__YOUR GOAL__: Look below for the line with "Viewport: 475px width, 519px" and the line with "Click the number 2 emoji icon". Copy exactly those two lines and every line between, but not the pictures.

(Stored data)
+===+
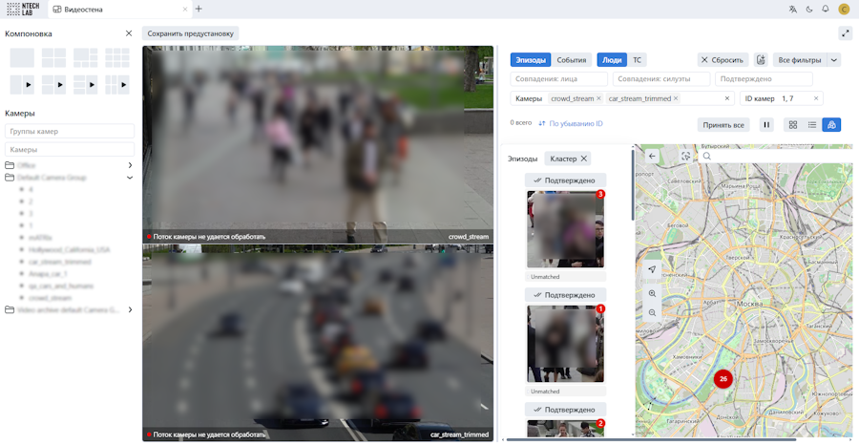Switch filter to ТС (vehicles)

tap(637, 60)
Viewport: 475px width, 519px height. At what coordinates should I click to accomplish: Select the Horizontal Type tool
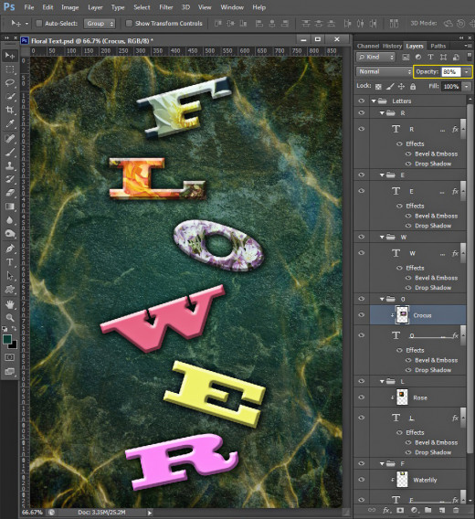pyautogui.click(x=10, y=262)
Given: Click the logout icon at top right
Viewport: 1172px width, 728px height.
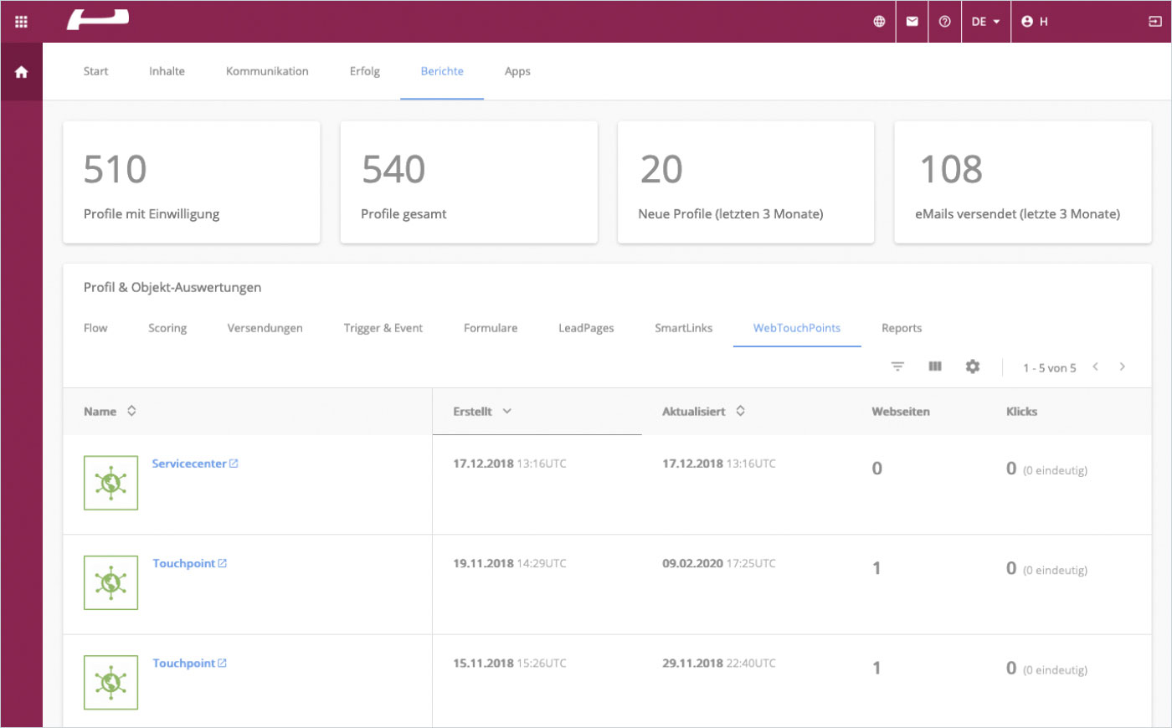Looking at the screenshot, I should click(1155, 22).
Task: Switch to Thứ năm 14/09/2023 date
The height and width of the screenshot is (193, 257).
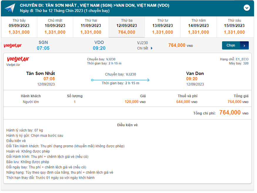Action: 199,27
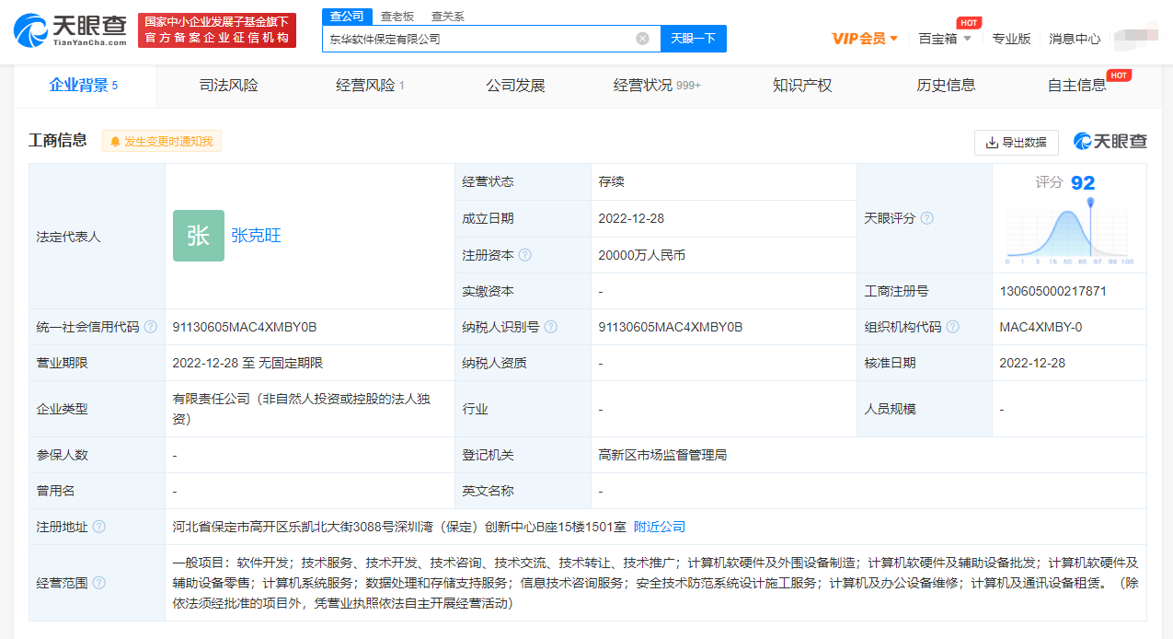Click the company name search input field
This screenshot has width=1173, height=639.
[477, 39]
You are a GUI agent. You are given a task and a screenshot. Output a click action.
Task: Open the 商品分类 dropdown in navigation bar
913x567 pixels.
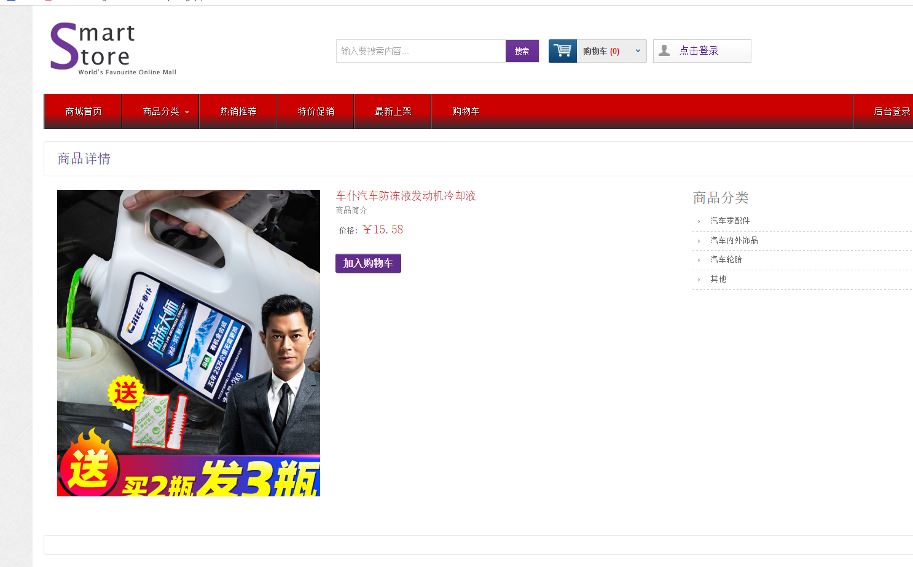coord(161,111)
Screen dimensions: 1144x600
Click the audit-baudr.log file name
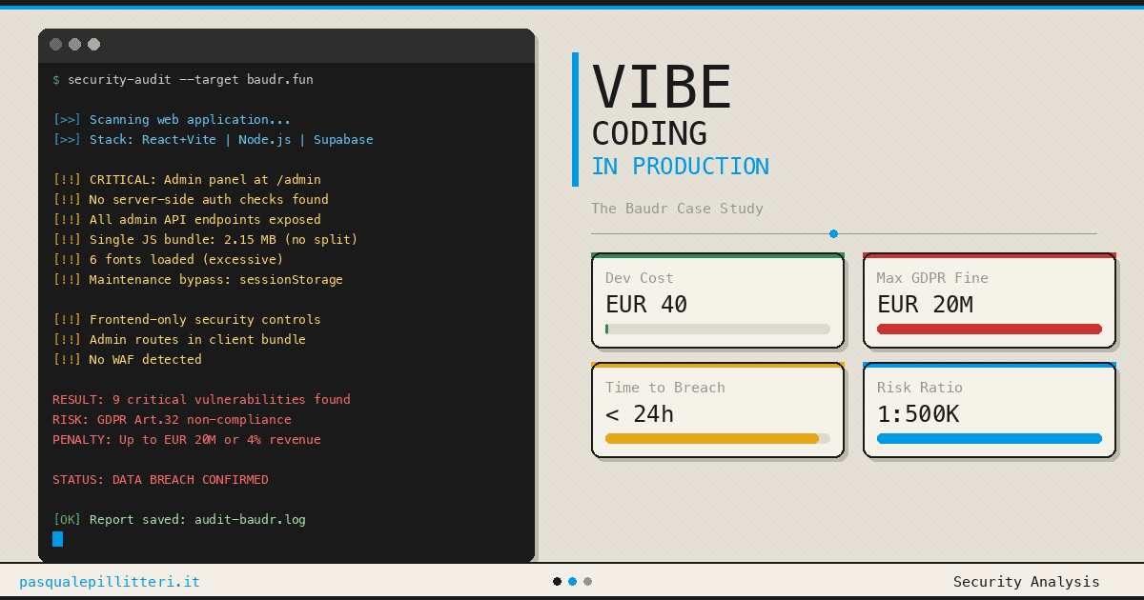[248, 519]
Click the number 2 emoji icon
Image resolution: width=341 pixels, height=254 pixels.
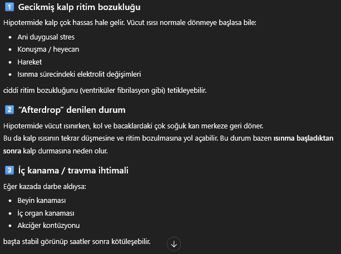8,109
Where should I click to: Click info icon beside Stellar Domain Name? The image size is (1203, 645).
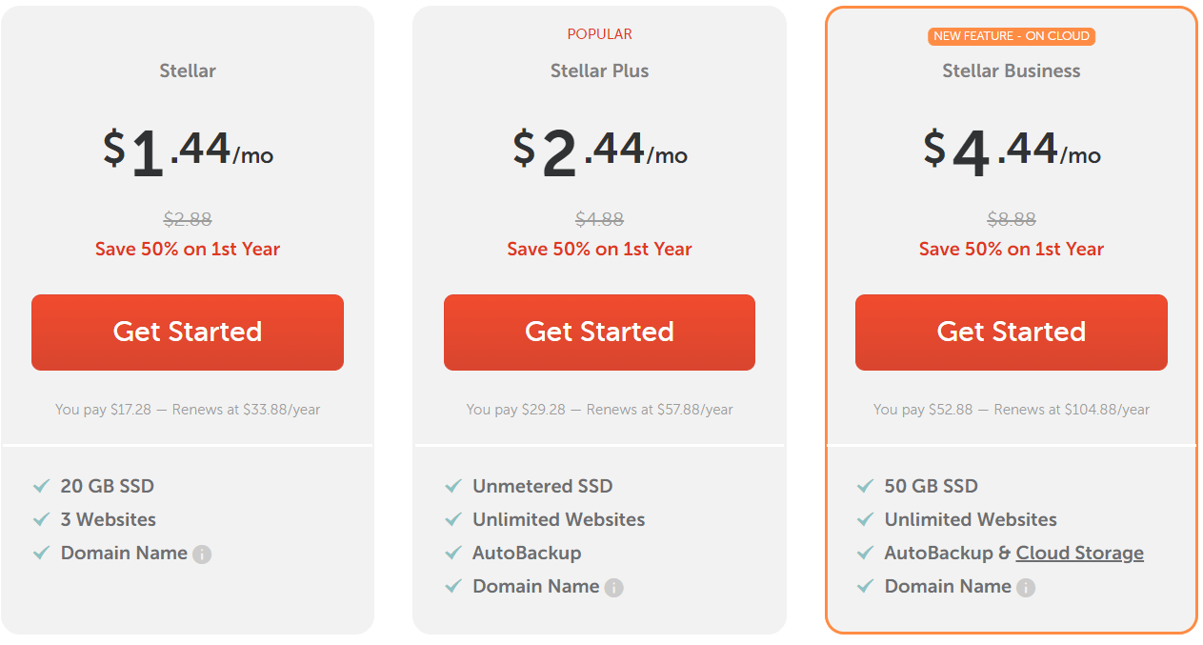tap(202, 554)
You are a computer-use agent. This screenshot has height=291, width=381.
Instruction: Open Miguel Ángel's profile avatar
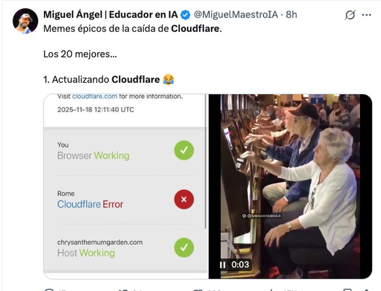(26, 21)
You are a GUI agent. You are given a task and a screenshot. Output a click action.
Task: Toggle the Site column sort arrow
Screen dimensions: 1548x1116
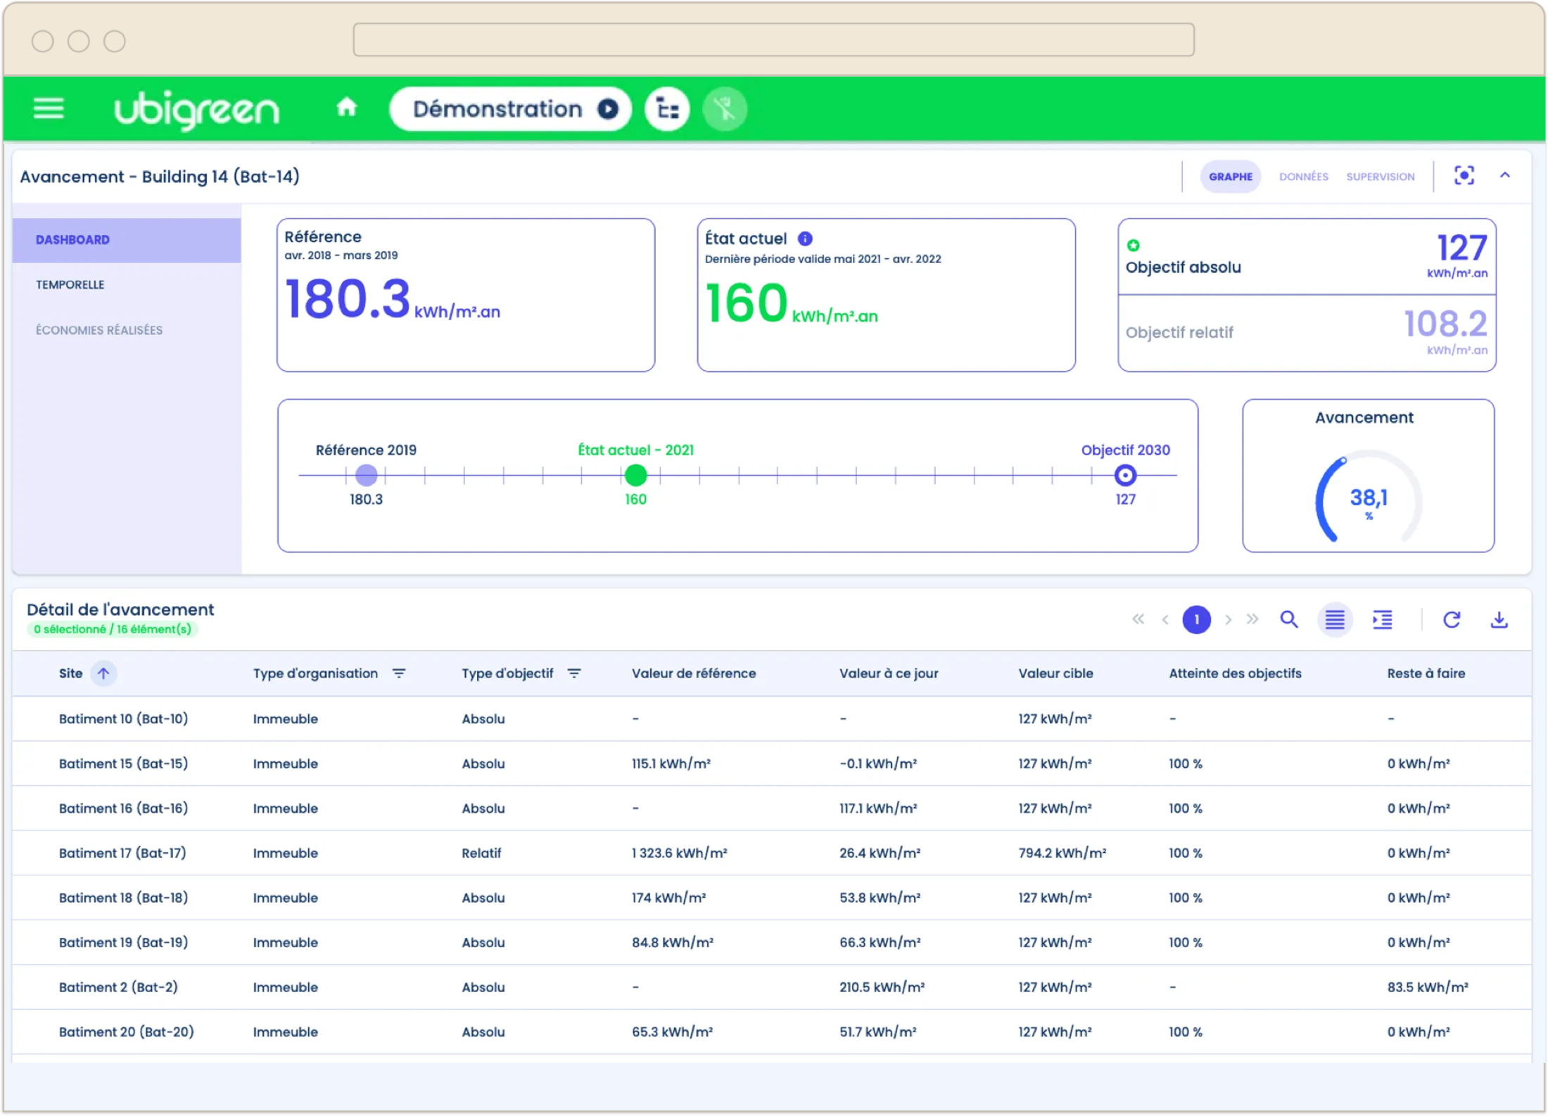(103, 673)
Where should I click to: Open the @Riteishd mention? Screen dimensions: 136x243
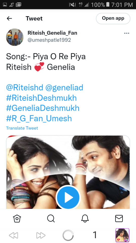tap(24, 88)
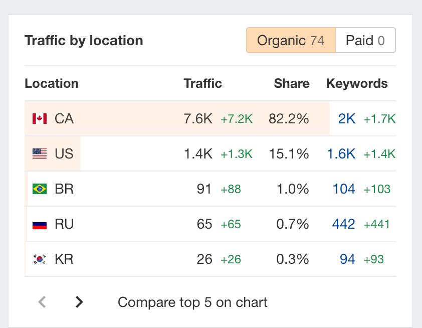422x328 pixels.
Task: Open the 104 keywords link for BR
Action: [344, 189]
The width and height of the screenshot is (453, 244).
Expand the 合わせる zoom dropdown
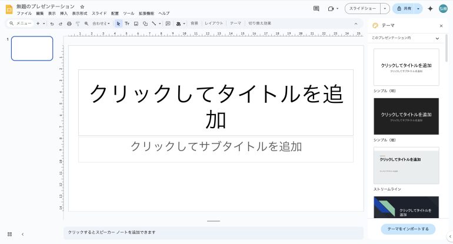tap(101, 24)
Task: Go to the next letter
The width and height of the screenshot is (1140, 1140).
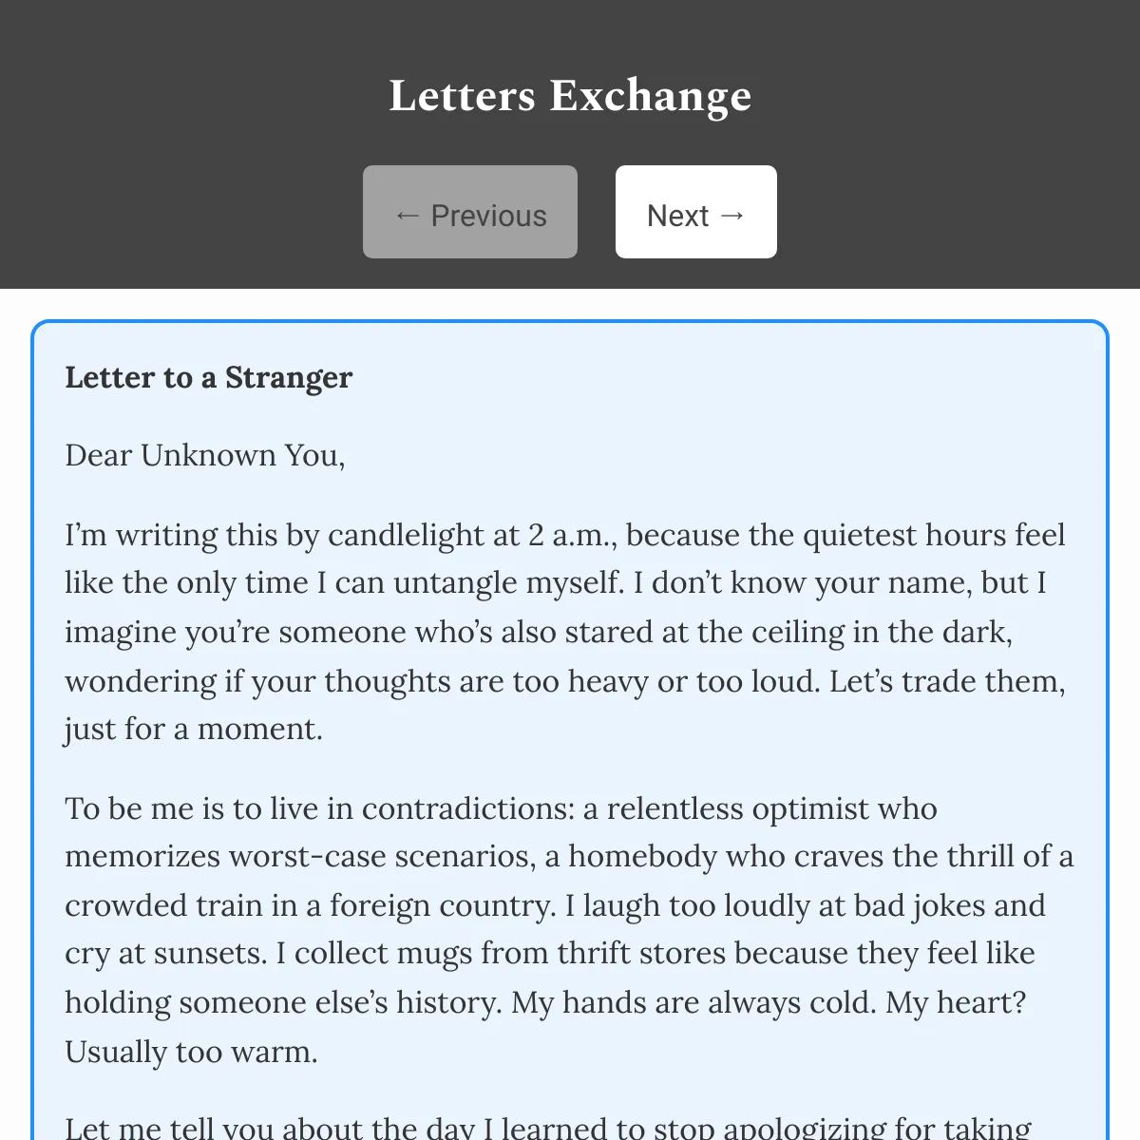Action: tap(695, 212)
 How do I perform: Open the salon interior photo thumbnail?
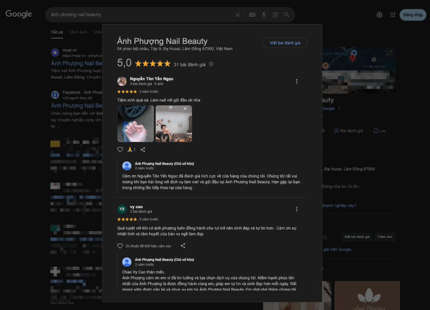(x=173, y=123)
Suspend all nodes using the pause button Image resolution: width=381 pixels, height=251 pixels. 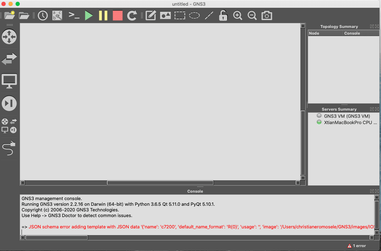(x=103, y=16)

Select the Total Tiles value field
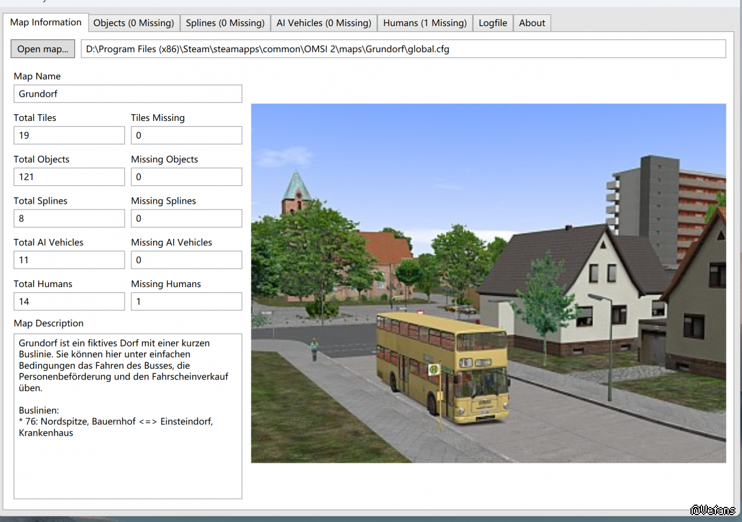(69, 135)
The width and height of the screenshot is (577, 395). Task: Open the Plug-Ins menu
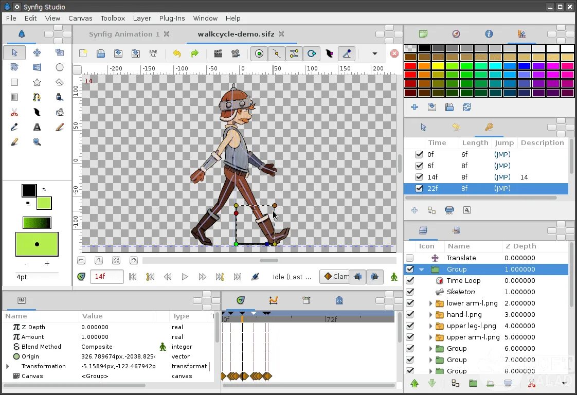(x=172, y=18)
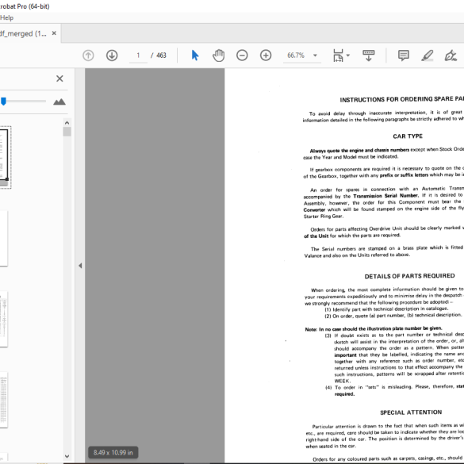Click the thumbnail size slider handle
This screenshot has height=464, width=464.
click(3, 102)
+===+
__WRITTEN ANSWER__:
Viewport: 475px width, 519px height. At what coordinates should I click to accomplish: Select the Horizontal Type tool
pyautogui.click(x=10, y=262)
Given: Click the logout icon at top right
Viewport: 1172px width, 728px height.
Looking at the screenshot, I should click(1155, 22).
Task: Switch to Thứ năm 14/09/2023 date
The height and width of the screenshot is (193, 257).
Action: 199,27
Click the company name search input field
This screenshot has width=1173, height=639.
[477, 39]
You are a GUI agent. You are given a task and a screenshot. Output a click action.
Task: Open the 商品分类 dropdown in navigation bar
913x567 pixels.
coord(161,111)
Screen dimensions: 1144x600
Click the audit-baudr.log file name
[248, 519]
Click the number 2 emoji icon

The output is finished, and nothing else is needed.